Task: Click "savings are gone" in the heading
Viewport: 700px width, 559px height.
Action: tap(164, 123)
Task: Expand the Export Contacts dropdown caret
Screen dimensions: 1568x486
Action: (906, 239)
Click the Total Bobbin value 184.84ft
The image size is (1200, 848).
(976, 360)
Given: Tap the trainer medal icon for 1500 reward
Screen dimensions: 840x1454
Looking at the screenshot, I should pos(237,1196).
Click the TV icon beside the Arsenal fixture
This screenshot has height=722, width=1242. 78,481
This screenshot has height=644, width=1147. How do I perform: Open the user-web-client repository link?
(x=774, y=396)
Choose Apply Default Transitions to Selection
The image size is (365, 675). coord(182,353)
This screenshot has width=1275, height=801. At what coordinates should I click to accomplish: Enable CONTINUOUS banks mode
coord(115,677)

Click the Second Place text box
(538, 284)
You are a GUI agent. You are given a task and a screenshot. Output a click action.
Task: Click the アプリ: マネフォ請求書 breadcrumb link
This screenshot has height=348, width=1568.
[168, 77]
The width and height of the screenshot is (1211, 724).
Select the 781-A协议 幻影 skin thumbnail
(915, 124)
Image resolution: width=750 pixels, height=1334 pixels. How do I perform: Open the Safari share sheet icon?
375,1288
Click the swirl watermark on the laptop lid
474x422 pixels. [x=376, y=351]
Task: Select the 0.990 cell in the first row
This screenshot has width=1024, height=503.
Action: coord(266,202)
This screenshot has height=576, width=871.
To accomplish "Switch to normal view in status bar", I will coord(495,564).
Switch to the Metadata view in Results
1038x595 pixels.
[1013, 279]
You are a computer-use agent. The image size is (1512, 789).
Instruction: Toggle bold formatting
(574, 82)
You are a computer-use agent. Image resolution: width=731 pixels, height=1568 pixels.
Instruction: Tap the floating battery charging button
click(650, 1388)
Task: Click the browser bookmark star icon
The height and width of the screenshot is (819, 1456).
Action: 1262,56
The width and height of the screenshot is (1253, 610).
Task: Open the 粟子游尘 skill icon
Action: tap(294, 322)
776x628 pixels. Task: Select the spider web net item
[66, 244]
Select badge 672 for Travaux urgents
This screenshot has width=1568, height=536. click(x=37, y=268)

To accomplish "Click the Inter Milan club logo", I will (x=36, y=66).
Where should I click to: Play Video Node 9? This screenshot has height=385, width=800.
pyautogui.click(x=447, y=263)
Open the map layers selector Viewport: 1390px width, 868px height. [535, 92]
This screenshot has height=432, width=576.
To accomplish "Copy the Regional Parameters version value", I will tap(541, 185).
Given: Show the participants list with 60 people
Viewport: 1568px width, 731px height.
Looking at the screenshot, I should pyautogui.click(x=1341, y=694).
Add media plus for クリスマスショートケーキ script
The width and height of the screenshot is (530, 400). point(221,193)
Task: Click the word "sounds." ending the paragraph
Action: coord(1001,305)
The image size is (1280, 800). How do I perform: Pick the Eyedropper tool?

********************

Make a word-for-word transcription of the listing above.

## RESULT OF THE TASK
Task: Click "savings are gone" in the heading
Viewport: 700px width, 559px height.
Action: tap(164, 123)
Task: Expand the Export Contacts dropdown caret
Screen dimensions: 1568x486
Action: (906, 239)
Click the Total Bobbin value 184.84ft
The image size is (1200, 848).
(976, 360)
Given: Tap the trainer medal icon for 1500 reward
Screen dimensions: 840x1454
Looking at the screenshot, I should pos(237,1196).
Click the TV icon beside the Arsenal fixture
This screenshot has height=722, width=1242. 78,481
This screenshot has height=644, width=1147. How do I perform: Open the user-web-client repository link?
(x=774, y=396)
Choose Apply Default Transitions to Selection
The image size is (365, 675). coord(182,353)
This screenshot has width=1275, height=801. At what coordinates should I click to accomplish: Enable CONTINUOUS banks mode
coord(115,677)

Click the Second Place text box
(538, 284)
You are a GUI agent. You are given a task and a screenshot. Output a click action.
Task: Click the アプリ: マネフォ請求書 breadcrumb link
This screenshot has height=348, width=1568.
[168, 77]
The width and height of the screenshot is (1211, 724).
Select the 781-A协议 幻影 skin thumbnail
(915, 124)
Image resolution: width=750 pixels, height=1334 pixels. How do I perform: Open the Safari share sheet icon?
375,1288
Click the swirl watermark on the laptop lid
474x422 pixels. [x=376, y=351]
Task: Select the 0.990 cell in the first row
This screenshot has width=1024, height=503.
Action: coord(266,202)
This screenshot has height=576, width=871.
To accomplish "Switch to normal view in status bar", I will coord(495,564).
Switch to the Metadata view in Results
1038x595 pixels.
[1013, 279]
You are a computer-use agent. The image size is (1512, 789).
Instruction: Toggle bold formatting
(574, 82)
You are a computer-use agent. Image resolution: width=731 pixels, height=1568 pixels.
Instruction: Tap the floating battery charging button
click(650, 1388)
Task: Click the browser bookmark star icon
The height and width of the screenshot is (819, 1456).
Action: 1262,56
The width and height of the screenshot is (1253, 610).
Task: Open the 粟子游尘 skill icon
Action: tap(294, 322)
776x628 pixels. Task: Select the spider web net item
[66, 244]
Select badge 672 for Travaux urgents
This screenshot has width=1568, height=536. click(x=37, y=268)

To accomplish "Click the Inter Milan club logo", I will (x=36, y=66).
Where should I click to: Play Video Node 9? This screenshot has height=385, width=800.
pyautogui.click(x=447, y=263)
Open the map layers selector Viewport: 1390px width, 868px height. [535, 92]
This screenshot has height=432, width=576.
To accomplish "Copy the Regional Parameters version value", I will tap(541, 185).
Given: Show the participants list with 60 people
Viewport: 1568px width, 731px height.
Looking at the screenshot, I should pyautogui.click(x=1341, y=694).
Add media plus for クリスマスショートケーキ script
The width and height of the screenshot is (530, 400). point(221,193)
Task: Click the word "sounds." ending the paragraph
Action: coord(1001,305)
The image size is (1280, 800). How do I perform: Pick the Eyedropper tool?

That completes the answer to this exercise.